LCFC# 20: I have a man's heart. Another woman will carry my baby
Dear Lamb Chop fans,
It’s been more than a year since I last wrote to you all. Let me explain why.
First, you should know, I am physically well. There are days even when I feel like I did decades ago before I started to feel the symptoms of my heart falling apart. In the last year, I’ve been full throttle at work, launching a podcast for my magazine and digging into generative AI to figure out how we can use it ethically in our newsroom. We’ve been gardening at the house with the endless energy and knowledge of our dear neighbor. I turned 40 in February and found the courage to write a letter to my donor’s family. But I’d say the reason I haven’t written is not because of work or life but because I’ve had this nearly unimaginable favor to ask of someone, another woman. And, for so many reasons, I’ve been reluctant to make that ask.
What is the favor, you ask. It is this: Will you carry my baby?
Yes, my husband and I have been working on starting a family. I’ve gone through two rounds of cycles to extract my eggs and let sparks fly (literally) in the embryology lab. It was two cycles of injections, going to sleep for a bit, waking up with a post-it with the number of eggs retrieved. Then waiting as they grew after fertilization, then waiting again for them to be tested for abnormalities. It took us six months, but we ended up with three healthy embryos. It felt like a victory. But it was more like hitting the halfway mark of a mile swim. Because now, for me, the real work, the reality of the experience started: The reality that someone else would spend the first nine months with our child, that we’d need help, a gracious soul to sacrifice her body for that time and the recovery time after to give me what might be the second greatest gift of all, the first being my heart and life and the opportunity to try to have this baby.
Those thoughts flood my mind when I think about this ask. Thoughts of A Handmaid’s Tale are there too, especially now in an environment there’s a political push for women to have more children and fewer reproductive rights. I fully understand that there is a risk in asking other women to carry children for those of us who can’t, given the potential exploitation and commodification of women’s bodies and reproduction. I think about the rights of the woman who may choose to help us weighed against our desire to have a child with our genetics. We will be using an agency and the resources at our fertility clinic to work through the thorniest of the legal and psychological concerns that arise. But there are always shades of gray that the best legal and psychological preparation cannot prepare us for. That’s true in transplantation too, so there will be experience to draw on. But for some reason, this ask weighs on me much more than the ask of receiving a heart from someone already destined to give it.

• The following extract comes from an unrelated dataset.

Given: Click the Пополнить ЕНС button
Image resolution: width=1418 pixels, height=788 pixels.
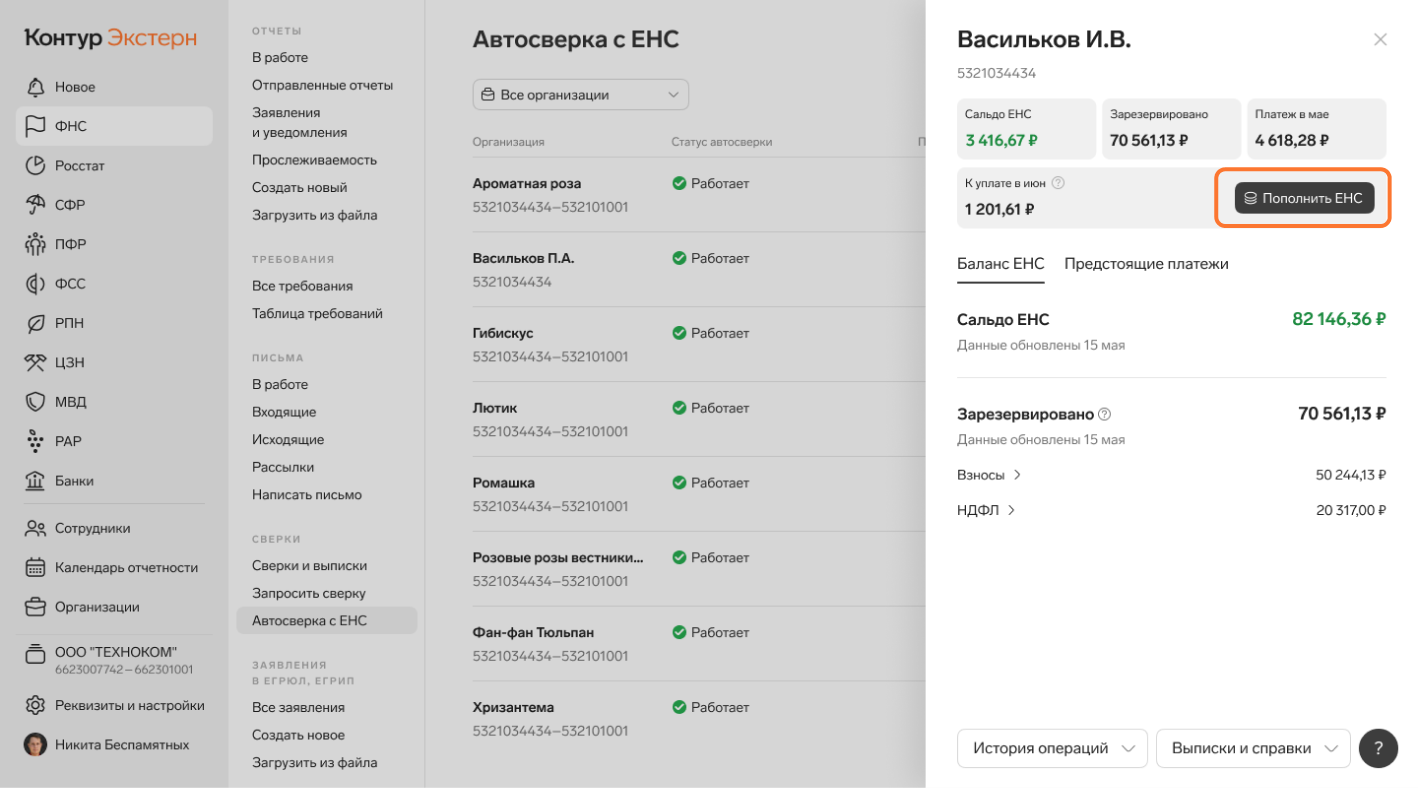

Perhaps I am not explaining this well at all, but this question, this favor to ask, has weighed on my mind since recovering from the transplant, having clear check-ups and dreaming about living beyond the next six months. I won’t say this angst is there all the time at the forefront of my mind, but this ask, and the weight of the favor, simmers subconsciously. I think part of my hesitation in thinking about this question is that I don’t like asking for help, some of it means accepting I will never have that experience of carrying a child myself, some of it is wondering if I in any way play the role of Serena (though I realize the circumstances are different), and some of it reminds me that though I have a mended heart now, the one I was born with did break. I will get through this stream of thoughts, and we will have this baby. And I am sure there will be those that judge me for my choice, and I accept that. I only hope I didn’t pass on a future broken heart to any of those embryos waiting in deep freeze for another woman to tranform those cells to child.